I held myself too open, I forgot
that outside not just things exist and animals
fully at ease in themselves, whose eyes
reach from their lives’ roundedness no differently
than portraits do from frames; forgot that I
with all I did incessantly crammed
looks into myself; looks, opinion, curiosity.
Who knows: perhaps eyes form in space
and look on everywhere. Ah, only plunged toward you
does my face cease being on display, grows
into you and twines on darkly, endlessly,
into your sheltered heart.

As one puts a handkerchief before pent-in-breath-
no: as one presses it against a wound
out of which the whole of life, in a single gush,
wants to stream, I held you to me: I saw you
turn red from me. How could anyone express
what took place between us? We made up for everything
there was never time for. I matured strangely
in every impulse of unperformed youth,
and you, love, had wildest childhood over my heart.
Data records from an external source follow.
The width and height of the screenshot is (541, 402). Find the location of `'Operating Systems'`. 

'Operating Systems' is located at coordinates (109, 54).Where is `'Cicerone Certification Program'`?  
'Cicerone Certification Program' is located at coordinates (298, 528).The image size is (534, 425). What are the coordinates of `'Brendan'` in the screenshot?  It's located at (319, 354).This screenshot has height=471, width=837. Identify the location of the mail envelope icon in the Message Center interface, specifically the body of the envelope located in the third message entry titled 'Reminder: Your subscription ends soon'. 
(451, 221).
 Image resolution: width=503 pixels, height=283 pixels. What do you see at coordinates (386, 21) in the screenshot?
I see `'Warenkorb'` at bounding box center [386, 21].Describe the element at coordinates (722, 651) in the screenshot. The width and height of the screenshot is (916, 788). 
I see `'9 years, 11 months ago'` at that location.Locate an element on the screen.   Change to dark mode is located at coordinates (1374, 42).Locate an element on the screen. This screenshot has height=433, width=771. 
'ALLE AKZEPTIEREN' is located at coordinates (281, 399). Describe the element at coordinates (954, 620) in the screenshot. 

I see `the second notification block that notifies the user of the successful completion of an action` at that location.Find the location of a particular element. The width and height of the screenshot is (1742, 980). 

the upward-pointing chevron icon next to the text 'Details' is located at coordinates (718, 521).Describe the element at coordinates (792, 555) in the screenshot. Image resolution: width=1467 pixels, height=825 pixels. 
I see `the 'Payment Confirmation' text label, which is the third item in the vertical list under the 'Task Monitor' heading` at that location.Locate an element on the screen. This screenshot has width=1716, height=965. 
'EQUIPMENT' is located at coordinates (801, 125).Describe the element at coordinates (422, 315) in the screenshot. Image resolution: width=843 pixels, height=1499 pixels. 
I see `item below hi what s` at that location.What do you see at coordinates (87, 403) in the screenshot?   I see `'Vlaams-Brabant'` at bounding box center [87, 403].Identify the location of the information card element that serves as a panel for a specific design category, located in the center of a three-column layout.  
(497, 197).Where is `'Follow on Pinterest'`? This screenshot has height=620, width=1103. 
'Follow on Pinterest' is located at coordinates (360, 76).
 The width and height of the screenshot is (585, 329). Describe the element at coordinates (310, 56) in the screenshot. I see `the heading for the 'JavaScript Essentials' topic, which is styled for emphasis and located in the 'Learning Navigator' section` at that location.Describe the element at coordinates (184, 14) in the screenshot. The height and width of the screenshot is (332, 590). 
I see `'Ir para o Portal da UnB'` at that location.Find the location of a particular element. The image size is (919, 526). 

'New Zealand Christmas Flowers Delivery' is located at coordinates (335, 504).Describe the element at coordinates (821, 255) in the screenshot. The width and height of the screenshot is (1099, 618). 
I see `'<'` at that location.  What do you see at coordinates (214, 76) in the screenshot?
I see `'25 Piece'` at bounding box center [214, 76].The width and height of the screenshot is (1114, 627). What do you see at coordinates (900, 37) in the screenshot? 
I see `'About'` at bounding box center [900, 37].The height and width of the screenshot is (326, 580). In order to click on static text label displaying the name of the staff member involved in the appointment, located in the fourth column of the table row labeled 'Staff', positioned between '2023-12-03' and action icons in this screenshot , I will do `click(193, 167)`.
Memory won’t suffice here: from those moments
there must be layers of pure existence
on my being’s floor, a precipitate
from that immensely overfilled solution.

For I don’t think back; all that I am
stirs me because of you. I don’t invent you
at sadly cooled-off places from which
you’ve gone away; even your not being there
is warm with you and more real and more
than a privation. Longing leads out too often
into vagueness. Why should I cast myself, when,
for all I know, your influence falls on me,
gently, like moonlight on a window seat.